▶ REQUIRED TASKS:
• A. Using the comment on the metaverse, say whether each statement agrees with it, answering yes or no and quoting the deciding words: (i) Hardware has a lead time of two to four years. (ii) FAIR ended up under Cox. (iii) There was a comprehensive plan for the UX.
• B. According to the comment on the metaverse, why do features need to be planned five years in advance?

▶ SUPPLIED PASSAGE:
BEGIN
Maybe data labeling is like RTO - an intentional way to force attrition.
That's the thing right
So I was research so both metaverse and AI adjacent. FAIR was industry leading, just not in the sexy field of LLM. FAIR was passed around like a joint at a student house, finally landing under Cox for "product". But FAIR is a research org, so it was a bad fit, run by an even worse leader. (why can't you deliver a new industry leading LLM in 5 weeks? or some other stupid shit)
The metaverse flopped because there was no clear leadership over features/user experience/hardware. Hardware has a 2-4 year lead time. This means that you need to plan your features 5 years in advance. The average horizon for any software feature in oculus was like 4 months.
Because of the huge influx of non game/graphics/hardware engineers the same mistake about "oh lets build a x but for oculus" happened every year. When I left they had contracted a company to re-make unity but for horizon. At the same time they were also making a blender clone, but in react or some stupid shitty idea.
At no point was there a comprehensive plan for what the UX should be like. there were lots of plans that people made, posted about, got many likes. Lots of redesigns of the button, new social features, avatars etc.
END
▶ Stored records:
BEGIN
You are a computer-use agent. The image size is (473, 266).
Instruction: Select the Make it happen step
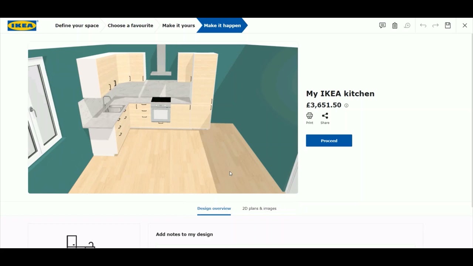tap(222, 25)

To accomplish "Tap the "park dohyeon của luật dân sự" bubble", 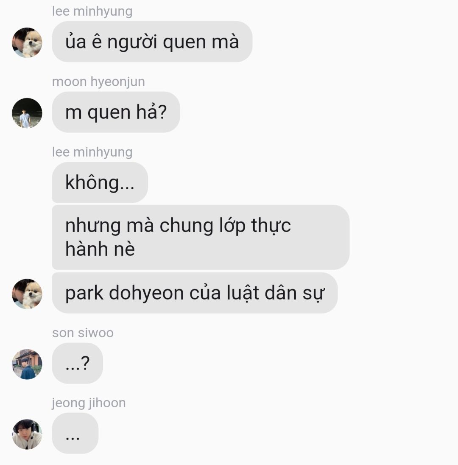I will pos(195,293).
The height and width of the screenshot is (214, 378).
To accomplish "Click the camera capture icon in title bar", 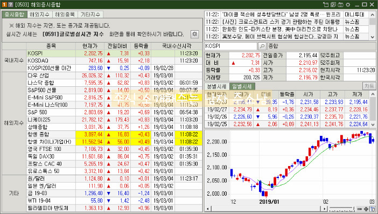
END
▶ RESULTS OF THE TASKS:
• A.
(i) Yes: "Hardware has a 2-4 year lead time."
(ii) Yes: "finally landing under Cox for "product""
(iii) No: "At no point was there a comprehensive plan for what the UX should be like."

• B. Features have to be planned five years ahead because hardware has a 2-4 year lead time.